> **What the exercise asks**
In the entries below, find the line with "This screenshot has height=768, width=1366." and the line with "The image size is (1024, 653).". Print those two and everything between them exactly, and nothing else.

> **Supplied data**
*** Begin section ***
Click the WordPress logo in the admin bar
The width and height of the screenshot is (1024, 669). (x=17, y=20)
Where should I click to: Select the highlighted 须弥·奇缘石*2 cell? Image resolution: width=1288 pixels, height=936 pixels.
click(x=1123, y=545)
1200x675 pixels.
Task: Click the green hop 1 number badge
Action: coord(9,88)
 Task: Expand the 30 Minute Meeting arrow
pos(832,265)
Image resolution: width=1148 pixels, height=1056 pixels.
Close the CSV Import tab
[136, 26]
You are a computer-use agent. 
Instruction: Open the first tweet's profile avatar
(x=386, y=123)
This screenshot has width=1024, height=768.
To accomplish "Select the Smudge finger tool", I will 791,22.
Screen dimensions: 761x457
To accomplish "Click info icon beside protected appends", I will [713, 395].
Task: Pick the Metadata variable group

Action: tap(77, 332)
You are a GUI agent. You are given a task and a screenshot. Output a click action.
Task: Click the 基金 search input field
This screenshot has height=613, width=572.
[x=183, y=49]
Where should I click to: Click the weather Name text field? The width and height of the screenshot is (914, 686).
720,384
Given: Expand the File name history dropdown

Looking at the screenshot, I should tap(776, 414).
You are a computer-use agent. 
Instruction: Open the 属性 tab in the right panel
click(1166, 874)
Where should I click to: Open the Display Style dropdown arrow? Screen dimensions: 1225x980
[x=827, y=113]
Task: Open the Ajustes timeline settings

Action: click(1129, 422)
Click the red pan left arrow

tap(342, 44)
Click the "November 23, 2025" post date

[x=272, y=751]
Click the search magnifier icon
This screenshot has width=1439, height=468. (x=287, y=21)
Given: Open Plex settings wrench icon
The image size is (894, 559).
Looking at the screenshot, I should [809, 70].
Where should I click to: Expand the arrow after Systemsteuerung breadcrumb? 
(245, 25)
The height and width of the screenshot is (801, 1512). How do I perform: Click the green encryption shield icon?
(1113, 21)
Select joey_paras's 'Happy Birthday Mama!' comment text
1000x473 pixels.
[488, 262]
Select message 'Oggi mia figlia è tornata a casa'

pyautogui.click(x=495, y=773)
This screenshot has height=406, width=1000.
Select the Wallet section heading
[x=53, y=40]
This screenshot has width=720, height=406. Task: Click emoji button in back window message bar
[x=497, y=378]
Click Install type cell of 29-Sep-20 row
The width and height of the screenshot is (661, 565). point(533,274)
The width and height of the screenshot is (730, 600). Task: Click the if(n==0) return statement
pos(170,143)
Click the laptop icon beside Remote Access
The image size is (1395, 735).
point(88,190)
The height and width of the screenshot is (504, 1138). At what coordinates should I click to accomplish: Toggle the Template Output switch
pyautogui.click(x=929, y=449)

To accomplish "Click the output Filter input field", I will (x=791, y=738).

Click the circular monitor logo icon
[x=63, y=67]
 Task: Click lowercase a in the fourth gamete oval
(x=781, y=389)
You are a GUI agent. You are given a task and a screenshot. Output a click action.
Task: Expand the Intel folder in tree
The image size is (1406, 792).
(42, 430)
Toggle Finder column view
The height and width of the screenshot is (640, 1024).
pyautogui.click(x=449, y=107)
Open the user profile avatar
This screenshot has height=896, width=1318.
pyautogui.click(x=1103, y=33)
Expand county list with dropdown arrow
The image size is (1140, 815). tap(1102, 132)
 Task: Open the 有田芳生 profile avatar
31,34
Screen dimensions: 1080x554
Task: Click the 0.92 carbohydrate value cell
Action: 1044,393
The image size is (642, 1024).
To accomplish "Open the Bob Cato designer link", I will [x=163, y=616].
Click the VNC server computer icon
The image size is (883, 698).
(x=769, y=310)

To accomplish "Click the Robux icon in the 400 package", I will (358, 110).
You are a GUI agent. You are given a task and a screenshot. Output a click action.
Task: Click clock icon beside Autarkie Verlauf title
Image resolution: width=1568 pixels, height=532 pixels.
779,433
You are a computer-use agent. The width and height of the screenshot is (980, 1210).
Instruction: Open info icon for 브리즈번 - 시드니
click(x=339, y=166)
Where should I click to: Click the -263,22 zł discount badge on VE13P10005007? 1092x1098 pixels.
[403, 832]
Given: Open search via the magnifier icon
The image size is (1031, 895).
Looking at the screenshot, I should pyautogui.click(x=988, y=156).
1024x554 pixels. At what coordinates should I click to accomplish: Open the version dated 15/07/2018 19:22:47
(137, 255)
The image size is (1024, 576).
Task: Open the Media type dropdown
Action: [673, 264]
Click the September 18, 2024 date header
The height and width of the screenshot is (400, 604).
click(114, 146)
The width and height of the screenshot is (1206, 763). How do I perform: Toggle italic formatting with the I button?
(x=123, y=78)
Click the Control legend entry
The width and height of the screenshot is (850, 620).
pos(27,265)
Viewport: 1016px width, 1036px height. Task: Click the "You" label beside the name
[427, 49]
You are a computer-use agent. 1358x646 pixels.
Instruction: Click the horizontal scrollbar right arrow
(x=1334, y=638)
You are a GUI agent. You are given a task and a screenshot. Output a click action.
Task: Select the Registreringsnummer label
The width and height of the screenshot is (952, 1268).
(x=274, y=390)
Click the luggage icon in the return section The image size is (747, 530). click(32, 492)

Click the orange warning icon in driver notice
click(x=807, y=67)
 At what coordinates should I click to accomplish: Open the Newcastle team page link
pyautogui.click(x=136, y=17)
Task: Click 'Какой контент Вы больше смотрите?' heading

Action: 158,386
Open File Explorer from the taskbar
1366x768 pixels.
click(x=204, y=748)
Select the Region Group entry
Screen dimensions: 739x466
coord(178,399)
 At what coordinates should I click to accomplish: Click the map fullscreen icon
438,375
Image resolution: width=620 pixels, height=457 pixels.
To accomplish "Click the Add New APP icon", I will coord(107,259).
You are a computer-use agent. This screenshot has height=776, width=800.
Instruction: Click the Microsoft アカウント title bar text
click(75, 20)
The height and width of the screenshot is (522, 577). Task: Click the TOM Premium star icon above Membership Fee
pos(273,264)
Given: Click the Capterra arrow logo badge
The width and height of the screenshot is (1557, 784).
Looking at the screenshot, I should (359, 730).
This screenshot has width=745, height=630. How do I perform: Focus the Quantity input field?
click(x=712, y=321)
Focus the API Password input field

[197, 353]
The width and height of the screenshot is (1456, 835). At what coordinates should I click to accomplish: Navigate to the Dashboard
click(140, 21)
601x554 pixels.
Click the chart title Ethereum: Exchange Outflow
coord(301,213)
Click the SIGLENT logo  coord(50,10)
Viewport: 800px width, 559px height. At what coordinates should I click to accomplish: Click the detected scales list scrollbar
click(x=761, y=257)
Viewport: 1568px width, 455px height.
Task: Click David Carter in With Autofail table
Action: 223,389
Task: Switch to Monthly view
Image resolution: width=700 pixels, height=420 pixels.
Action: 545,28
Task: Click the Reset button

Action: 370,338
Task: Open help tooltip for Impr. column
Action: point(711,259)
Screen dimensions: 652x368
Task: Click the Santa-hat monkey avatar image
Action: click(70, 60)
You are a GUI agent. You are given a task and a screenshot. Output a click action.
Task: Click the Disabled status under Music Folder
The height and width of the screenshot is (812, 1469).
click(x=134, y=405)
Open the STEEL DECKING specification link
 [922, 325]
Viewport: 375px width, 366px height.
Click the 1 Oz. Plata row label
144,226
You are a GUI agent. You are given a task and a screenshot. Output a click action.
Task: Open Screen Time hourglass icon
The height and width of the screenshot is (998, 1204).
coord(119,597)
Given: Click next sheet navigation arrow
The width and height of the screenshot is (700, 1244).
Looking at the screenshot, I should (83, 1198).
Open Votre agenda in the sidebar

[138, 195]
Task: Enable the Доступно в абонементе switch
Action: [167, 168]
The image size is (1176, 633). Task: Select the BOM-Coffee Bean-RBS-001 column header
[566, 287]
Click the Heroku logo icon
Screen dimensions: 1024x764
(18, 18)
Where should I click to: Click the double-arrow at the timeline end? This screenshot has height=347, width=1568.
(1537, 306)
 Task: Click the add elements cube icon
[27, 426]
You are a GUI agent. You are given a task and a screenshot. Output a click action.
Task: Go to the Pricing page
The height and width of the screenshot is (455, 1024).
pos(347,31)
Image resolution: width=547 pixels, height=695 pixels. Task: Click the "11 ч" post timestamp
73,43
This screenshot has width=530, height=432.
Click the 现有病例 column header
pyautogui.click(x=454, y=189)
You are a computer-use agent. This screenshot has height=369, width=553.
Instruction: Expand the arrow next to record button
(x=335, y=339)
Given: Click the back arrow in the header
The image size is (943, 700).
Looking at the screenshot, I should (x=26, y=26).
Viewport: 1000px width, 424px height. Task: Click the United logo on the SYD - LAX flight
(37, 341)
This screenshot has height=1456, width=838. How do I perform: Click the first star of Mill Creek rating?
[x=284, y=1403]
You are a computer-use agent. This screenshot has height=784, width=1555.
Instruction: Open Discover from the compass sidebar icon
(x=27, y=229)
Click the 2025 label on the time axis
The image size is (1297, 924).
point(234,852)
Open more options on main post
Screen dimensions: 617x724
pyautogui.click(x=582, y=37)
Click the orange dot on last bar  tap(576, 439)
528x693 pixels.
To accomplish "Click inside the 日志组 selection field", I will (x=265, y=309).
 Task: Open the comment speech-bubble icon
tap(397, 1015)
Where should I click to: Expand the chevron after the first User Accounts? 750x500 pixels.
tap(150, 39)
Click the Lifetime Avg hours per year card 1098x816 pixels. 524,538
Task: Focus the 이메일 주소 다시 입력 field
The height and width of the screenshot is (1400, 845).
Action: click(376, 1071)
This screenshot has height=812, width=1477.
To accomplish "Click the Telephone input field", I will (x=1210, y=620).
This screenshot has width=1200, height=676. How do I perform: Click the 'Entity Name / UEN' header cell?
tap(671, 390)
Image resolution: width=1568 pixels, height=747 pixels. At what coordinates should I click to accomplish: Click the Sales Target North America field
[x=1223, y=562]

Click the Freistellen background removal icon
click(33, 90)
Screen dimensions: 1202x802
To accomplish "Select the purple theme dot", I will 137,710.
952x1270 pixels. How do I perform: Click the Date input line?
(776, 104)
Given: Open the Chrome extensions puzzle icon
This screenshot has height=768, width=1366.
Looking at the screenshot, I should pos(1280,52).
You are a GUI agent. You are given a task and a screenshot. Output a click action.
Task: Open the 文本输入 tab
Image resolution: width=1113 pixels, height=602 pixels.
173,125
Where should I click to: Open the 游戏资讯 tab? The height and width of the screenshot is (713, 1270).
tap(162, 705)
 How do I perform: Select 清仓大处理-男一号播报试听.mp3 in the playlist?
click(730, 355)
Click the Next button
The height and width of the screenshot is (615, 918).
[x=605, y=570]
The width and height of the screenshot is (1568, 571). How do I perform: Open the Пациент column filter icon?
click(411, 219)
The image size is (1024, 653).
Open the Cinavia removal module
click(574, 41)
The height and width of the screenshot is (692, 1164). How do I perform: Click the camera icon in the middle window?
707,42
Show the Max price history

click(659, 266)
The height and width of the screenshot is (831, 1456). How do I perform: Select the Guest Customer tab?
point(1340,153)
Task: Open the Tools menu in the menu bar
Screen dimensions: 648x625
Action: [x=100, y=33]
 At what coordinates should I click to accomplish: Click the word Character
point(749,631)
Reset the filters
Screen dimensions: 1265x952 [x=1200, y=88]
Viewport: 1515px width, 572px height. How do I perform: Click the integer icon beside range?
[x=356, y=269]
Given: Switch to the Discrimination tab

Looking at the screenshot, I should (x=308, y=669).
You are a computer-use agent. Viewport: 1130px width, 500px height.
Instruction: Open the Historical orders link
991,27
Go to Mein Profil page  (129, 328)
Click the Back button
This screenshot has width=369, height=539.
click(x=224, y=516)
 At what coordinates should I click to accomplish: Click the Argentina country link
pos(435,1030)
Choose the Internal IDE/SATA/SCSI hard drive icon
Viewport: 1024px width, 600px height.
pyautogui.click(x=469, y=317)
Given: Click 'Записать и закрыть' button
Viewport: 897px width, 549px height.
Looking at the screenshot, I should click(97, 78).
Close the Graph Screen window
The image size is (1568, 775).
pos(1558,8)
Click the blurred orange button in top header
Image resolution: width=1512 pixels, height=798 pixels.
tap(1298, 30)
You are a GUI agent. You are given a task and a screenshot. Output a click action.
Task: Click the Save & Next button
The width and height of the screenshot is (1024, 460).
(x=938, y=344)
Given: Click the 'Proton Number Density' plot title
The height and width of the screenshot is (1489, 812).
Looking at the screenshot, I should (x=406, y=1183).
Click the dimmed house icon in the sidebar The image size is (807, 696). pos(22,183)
*** End section ***
> **Finished exercise**
This screenshot has height=768, width=1366.
Looking at the screenshot, I should pos(1280,52).
You are a GUI agent. You are given a task and a screenshot. Output a click action.
Task: Open the 文本输入 tab
Image resolution: width=1113 pixels, height=602 pixels.
173,125
Where should I click to: Open the 游戏资讯 tab? The height and width of the screenshot is (713, 1270).
tap(162, 705)
 How do I perform: Select 清仓大处理-男一号播报试听.mp3 in the playlist?
click(730, 355)
Click the Next button
The height and width of the screenshot is (615, 918).
[x=605, y=570]
The width and height of the screenshot is (1568, 571). How do I perform: Open the Пациент column filter icon?
click(411, 219)
The image size is (1024, 653).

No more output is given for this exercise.